Cladistic analysis is analysis, that means that what you know about the
whole is (no more that) what you know about the parts. The whole are taxa,
the parts are characters. These are no impressive formulae. If paraphyly
applies to taxa, it applies to characters, because taxa are composed of
characters (or cladistic analysis is not analysis).

"Never ask for certainty unless you can offer it. You can test the assertion
by looking for counterexamples. As you can any assertion."
I cannot give you any certainity. But your construction of multistate
characters uses certainty, at least that they are "states" of the "same"
character. I do not understand what do you mean by "counterexamples" in this

"Can we make any observations at all? If you say
no, then retreat from science. If you say yes, you'd better start asking
yourself how we do it instead of simply trying to deny we can."
OK, it seems my English is really bad! The point is that the ultimate source
of knowledge are not observations. This is not my idea, but Karl Popper's.
You cannot learn anything from observations alone, you need a theory FIRST
to know what to observe (observations can only be tests of theories).
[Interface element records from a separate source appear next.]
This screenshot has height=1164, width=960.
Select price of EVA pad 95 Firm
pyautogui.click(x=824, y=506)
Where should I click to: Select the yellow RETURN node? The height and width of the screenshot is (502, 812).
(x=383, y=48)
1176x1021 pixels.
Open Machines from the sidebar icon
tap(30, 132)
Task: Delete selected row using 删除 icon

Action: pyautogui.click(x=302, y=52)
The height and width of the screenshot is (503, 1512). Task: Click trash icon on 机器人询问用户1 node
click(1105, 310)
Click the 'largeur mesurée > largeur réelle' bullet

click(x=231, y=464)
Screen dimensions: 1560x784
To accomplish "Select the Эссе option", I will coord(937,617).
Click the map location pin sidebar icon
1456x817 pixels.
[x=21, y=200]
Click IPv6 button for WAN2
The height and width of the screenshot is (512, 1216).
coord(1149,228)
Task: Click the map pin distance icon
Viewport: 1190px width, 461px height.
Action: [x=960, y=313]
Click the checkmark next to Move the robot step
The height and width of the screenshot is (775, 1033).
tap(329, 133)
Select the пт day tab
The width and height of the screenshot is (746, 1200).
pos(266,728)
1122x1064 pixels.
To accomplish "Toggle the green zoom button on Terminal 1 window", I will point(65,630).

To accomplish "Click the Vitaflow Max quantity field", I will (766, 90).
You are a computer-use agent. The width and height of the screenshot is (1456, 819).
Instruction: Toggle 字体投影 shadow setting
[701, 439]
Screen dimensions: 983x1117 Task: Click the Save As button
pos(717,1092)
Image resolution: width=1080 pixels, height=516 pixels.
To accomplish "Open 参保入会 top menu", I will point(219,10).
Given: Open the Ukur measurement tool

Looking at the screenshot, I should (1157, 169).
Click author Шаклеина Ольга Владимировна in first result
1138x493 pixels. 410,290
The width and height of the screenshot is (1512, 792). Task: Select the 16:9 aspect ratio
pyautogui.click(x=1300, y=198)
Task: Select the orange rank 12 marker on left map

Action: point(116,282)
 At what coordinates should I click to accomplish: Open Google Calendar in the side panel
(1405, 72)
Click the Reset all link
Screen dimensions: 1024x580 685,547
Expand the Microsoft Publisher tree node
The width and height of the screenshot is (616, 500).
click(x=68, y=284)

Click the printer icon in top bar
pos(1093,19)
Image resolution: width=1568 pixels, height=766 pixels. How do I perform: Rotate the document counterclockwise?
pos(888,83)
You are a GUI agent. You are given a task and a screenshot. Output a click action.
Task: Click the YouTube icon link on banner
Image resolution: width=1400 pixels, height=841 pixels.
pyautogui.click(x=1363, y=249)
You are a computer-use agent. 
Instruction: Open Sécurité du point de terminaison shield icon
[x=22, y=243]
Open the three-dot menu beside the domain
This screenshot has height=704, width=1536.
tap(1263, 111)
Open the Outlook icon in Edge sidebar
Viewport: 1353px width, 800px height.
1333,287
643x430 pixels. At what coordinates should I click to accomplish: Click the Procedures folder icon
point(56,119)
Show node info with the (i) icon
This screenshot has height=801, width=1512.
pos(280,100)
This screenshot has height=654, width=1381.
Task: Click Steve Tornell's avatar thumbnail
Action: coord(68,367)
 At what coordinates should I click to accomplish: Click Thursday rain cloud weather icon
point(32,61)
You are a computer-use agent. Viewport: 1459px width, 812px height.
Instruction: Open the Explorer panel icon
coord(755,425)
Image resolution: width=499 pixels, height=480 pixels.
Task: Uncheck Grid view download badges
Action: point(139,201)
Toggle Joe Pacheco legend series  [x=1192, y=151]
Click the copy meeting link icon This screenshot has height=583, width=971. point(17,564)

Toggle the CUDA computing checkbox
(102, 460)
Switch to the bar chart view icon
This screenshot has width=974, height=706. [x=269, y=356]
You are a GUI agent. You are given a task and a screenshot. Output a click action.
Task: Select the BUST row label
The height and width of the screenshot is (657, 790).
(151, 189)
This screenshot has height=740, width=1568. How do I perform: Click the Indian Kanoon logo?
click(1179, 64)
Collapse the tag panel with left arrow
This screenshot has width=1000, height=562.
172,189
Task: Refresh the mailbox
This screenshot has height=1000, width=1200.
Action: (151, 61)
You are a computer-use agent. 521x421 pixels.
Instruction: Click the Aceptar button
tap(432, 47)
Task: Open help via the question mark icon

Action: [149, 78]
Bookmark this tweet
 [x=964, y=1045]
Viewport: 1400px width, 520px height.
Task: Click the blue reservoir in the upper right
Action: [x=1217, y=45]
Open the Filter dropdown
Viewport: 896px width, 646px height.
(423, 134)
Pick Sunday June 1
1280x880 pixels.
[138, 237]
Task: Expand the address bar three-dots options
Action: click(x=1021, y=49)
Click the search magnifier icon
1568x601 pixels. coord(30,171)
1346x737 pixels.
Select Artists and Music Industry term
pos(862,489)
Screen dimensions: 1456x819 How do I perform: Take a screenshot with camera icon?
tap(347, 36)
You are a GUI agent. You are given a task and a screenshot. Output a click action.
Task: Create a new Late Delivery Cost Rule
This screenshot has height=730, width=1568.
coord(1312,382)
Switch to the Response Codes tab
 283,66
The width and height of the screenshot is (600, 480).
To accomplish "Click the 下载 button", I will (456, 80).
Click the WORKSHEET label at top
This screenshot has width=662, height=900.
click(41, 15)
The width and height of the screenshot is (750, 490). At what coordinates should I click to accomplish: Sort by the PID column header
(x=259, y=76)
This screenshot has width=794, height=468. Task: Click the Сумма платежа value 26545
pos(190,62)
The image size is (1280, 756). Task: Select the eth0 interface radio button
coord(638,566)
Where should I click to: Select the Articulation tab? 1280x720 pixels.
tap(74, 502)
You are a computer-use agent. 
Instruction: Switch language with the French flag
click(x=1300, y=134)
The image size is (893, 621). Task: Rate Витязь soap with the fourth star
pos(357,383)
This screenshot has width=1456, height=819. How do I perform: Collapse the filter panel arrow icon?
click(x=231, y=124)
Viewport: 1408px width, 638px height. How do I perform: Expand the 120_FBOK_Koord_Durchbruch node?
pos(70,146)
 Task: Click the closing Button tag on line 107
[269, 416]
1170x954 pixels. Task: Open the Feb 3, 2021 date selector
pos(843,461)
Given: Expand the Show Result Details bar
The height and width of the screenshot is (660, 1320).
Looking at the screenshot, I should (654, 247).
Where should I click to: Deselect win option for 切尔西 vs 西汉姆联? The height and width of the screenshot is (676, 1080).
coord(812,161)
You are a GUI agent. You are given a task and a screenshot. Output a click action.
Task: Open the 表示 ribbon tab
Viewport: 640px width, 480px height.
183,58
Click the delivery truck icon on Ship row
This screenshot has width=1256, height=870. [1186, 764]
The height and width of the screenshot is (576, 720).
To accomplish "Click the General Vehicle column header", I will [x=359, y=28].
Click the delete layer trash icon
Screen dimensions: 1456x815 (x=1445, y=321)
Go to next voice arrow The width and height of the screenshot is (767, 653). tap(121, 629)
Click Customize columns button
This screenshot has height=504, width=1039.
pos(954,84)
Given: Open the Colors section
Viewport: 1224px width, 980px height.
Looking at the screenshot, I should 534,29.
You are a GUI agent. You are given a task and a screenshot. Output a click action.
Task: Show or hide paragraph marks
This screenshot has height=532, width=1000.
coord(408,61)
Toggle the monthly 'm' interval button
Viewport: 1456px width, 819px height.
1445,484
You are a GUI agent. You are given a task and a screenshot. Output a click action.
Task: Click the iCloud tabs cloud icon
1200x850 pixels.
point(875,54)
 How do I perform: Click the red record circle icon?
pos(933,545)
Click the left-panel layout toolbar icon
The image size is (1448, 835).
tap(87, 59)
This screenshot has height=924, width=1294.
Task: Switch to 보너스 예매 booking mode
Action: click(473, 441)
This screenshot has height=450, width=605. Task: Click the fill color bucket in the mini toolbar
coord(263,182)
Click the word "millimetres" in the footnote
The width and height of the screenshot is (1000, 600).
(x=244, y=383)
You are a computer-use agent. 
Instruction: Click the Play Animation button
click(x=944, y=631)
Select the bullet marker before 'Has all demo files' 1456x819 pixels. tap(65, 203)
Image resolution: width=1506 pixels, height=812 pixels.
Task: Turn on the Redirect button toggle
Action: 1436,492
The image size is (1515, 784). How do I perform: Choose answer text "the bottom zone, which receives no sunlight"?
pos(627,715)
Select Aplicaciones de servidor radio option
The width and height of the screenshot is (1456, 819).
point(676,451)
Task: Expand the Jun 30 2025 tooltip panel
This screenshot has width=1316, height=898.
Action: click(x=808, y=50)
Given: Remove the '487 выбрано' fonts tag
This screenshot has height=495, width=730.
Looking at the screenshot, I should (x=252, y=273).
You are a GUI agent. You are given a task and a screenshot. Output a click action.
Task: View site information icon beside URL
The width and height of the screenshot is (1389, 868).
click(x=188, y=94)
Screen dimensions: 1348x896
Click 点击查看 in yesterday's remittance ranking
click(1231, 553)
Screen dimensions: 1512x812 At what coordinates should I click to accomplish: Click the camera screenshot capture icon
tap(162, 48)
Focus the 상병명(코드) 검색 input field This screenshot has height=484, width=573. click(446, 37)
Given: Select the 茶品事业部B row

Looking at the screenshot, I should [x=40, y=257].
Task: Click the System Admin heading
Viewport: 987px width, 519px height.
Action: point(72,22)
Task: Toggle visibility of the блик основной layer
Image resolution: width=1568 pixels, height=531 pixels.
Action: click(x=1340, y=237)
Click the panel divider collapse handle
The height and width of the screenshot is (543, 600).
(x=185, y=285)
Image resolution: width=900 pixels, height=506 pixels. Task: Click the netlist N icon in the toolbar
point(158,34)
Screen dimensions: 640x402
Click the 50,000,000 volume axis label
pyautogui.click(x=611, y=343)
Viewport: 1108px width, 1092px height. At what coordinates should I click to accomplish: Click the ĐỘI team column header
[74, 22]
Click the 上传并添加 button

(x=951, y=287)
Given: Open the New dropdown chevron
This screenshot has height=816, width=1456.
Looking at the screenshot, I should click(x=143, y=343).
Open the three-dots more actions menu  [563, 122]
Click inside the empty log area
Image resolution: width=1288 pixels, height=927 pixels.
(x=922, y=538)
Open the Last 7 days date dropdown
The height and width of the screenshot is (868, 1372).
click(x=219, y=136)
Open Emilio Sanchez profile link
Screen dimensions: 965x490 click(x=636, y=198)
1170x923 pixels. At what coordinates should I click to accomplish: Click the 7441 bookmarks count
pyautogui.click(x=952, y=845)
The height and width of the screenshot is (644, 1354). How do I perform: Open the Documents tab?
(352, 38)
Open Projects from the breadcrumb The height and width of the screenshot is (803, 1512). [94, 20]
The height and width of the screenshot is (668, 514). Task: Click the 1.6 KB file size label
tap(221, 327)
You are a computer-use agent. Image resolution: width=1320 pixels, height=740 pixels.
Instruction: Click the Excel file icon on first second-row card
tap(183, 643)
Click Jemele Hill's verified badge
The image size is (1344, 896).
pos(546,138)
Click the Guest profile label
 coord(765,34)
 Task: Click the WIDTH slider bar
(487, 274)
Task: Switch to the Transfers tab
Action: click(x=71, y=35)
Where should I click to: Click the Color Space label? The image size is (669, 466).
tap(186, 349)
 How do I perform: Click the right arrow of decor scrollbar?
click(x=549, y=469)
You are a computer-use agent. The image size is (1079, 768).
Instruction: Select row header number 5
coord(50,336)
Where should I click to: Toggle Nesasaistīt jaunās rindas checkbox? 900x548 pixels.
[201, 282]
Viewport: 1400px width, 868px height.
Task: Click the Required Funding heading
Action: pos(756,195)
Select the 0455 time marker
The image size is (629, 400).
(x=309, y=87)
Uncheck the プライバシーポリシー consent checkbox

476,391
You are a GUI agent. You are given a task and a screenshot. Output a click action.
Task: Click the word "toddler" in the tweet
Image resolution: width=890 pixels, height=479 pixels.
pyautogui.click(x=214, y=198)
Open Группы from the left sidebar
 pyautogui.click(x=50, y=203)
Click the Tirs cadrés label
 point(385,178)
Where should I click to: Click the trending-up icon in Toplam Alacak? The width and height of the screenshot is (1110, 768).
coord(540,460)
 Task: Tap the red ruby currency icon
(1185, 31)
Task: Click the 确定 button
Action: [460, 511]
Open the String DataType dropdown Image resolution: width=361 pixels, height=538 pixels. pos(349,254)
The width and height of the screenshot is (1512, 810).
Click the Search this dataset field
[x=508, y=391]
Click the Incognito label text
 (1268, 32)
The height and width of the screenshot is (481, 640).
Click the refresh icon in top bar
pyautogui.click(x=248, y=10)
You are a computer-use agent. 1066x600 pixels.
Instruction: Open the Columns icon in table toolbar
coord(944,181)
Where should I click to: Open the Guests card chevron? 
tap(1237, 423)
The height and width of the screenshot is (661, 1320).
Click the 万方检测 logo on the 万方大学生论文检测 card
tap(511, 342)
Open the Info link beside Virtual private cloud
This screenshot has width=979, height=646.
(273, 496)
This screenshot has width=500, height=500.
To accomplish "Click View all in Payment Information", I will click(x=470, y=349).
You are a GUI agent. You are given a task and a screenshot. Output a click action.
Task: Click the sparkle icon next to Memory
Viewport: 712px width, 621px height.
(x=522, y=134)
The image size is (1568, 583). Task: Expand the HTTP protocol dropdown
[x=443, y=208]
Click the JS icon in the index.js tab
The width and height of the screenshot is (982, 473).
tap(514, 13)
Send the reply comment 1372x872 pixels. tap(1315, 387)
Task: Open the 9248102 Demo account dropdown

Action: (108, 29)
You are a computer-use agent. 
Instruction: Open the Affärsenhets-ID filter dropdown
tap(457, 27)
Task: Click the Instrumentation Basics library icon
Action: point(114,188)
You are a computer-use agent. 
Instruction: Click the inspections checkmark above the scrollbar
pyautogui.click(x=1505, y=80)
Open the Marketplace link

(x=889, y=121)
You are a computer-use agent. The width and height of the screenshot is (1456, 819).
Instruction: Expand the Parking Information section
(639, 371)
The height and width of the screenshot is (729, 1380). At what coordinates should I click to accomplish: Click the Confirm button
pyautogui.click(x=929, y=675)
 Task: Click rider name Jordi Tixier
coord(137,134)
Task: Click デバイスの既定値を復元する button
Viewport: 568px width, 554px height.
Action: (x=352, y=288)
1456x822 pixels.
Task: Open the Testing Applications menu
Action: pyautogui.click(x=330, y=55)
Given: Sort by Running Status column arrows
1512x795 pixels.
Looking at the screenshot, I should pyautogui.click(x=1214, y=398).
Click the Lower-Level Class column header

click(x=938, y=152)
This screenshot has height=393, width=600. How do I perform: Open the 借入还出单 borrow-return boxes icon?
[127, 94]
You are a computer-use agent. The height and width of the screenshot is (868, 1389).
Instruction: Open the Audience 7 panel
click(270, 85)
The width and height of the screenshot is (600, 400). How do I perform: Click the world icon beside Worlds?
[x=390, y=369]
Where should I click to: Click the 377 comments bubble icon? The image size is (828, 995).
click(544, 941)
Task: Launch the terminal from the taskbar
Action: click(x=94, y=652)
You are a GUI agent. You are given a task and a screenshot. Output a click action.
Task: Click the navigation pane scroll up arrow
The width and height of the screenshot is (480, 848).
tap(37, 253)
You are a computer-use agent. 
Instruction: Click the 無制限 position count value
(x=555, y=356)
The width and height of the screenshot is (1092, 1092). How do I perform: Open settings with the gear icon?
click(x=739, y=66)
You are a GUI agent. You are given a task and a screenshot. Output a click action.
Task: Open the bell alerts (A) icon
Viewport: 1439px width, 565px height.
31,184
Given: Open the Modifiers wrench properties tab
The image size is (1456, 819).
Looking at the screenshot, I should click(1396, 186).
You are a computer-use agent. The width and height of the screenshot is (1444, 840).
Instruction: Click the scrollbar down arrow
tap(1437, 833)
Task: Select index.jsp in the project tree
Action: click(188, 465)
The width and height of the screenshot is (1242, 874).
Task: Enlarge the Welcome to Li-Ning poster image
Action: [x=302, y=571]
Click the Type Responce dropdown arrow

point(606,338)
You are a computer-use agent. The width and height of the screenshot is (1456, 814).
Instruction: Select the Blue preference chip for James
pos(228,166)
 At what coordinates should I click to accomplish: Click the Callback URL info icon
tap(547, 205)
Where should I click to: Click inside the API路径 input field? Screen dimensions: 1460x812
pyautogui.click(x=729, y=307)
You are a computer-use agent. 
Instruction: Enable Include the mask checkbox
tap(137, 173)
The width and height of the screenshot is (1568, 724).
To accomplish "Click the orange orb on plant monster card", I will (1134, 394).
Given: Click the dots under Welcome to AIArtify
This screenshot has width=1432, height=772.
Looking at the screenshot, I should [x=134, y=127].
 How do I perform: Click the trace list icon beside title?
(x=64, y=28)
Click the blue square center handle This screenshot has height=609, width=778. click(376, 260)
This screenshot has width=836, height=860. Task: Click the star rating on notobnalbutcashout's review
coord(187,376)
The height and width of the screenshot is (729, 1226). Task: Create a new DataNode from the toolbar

"Then solve those difficulties. You seem to accuse others of not doing the
things that you cannot do yourself. Go ahead. Solve the conceptual
difficulties of 3TA (some of them outlined above and in my other posts).
Solve the operational problems. At least make a start. There is nothing in
your post which addresses these problems.
My english is perhaps still bad (I'm a foreigner living in France... I can
have language confusions). What I meant by difficulties was complexities.
But first, I do not accuse anybody, I ask questions and formulate
However, should you say that to, say, a physician? Solve the difficulties of
quantic mechanics! Solve the difficulties of relativity! Make operationnal
theory of black holes easy, and come back after! I don't think so.
Some thinks are just complex, and life is one of them, I'm sure you agree
with that. So the study of complex things is often complex.